Een omgevingswetbesluit kent geen object ‘plangebied’. Voor de validatie is het wel noodzakelijk om een plangebied op te nemen. Voor de motivering van het wijzigingsbesluit kan gebruik gemaakt worden van het object ‘toelichting’. De toelichting, regels en eventuele bijlagen worden gekoppeld aan het plangebied. Hiermee kan voldaan worden aan de noodzakelijk onderdelen van de wijziging van het omgevingsplan en tevens aan de randvoorwaarden ten behoeve van de validatie.
Een wijziging van het omgevingsplan opgesteld op basis van deze TAM, moet herkenbaar zijn, Dit is belangrijk voor een goede validatie en ten behoeve van de overbruggingsfunctie naar het DSO. Daarom leggen we in deze werkafspraak de naamgeving vast:
Werkafspraak: de naam van het plan is ‘TAM-omgevingsplan[spatie][plannaam]’
In IMRO2012 kunnen binnen bepaalde randvoorwaarden eigen objecten met eigen benamingen worden toegevoegd. Bij het opstellen van Crisis- en herstelwet bestemmingsplannen is hier de afgelopen jaren al ervaring mee opgedaan (zie de werkafspraak ‘Chw bestemmingsplannen digitaal beschikbaar stellen’ uit 2016). Deze manier van werken kan ook toegepast worden bij het opstellen van het TAM-omgevingsplan. Daarmee kunnen in principe alle gewenste onderdelen van het omgevingsplan gemodelleerd worden met behulp van het instrument bestemmingsplan. Bij de naamgeving van eigen objecten moet wel strikt de technische voorschriften van de SVBP2012 worden gevolgd. Het TAM-omgevingsplan wordt namelijk gepubliceerd via Ruimteljkeplannen.nl en via Informatiehuis Ruimte beschikbaar gesteld aan het DSO. Hiervoor moet het besluit technisch voldoen aan de validatie eisen die ook aan bestemmingsplannen worden gesteld. De standaard validatieservice van Ruimtelijkeplannen.nl blijft beschikbaar om het besluit vooraf hierop te toetsen.
Tabel 1 Specifieke waarden ‘bestemmingsplangebied’ bij een TAM-omgevingsplan
attribuut | waarde |
---|---|
typePlan | bestemmingsplan |
naam | TAM-omgevingsplan[spatie][plannaam] |
Het omgevingsplan kan met behulp van IMRO2012 alleen op objectniveau worden gemodelleerd. Er kunnen bijvoorbeeld geen annotaties worden opgenomen. Technisch blijft een omgevingsplan met IMRO2012 dan ook een bestemmingsplan in het tijdelijk deel van het omgevingsplan, met alle beperkingen van dien.

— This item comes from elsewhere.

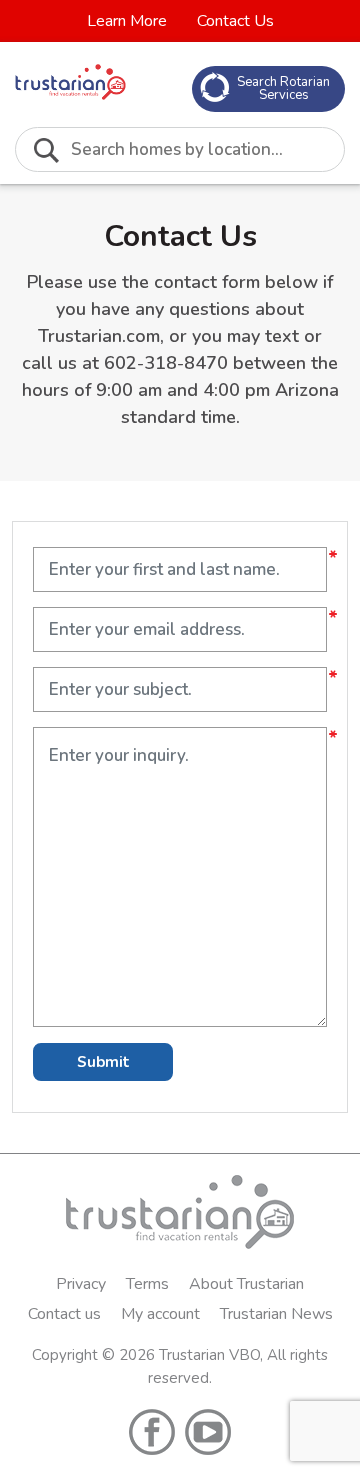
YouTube (208, 1432)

Het met IMRO opgestelde omgevingsplan moet, net als de bestemmingsplannen, door de gemeente uiteindelijk worden verwerkt in het omgevingsplan op basis van de STOP/TPOD standaard. Juridisch gezien is het TAM-omgevingsplan een volwaardige wijziging van het omgevingsplan onder de Omgevingswet. Inhoudelijk moet deze wijziging van het omgevingsplan voldoen aan de eisen vanuit de Omgevingswet.
Aanvullend op deze werkafspraak is een korte handreiking beschikbaar. In deze handreiking wordt deze werkafspraak nader toegelicht en wordt aangeven op welke wijze de RO Standaarden wel of niet kunnen/moeten worden toegepast. De handreiking is te raadplegen via de Geonovum website.
Een TAM Omgevingsplan kan zelf niet van een pons voorzien worden waar dit bij een wijziging van het omgevingsplan opgesteld met STOP/TPOD wel mogelijk is. Dit betekent dat onderliggende (Wro)plannen niet weggeponst zullen worden.
Een wijziging van het omgevingsplan op basis van de RO Standaarden 2012 dat via de overbruggingsfunctie wordt ontsloten in de landelijke voorziening Digitaal Stelsel Omgevingswet.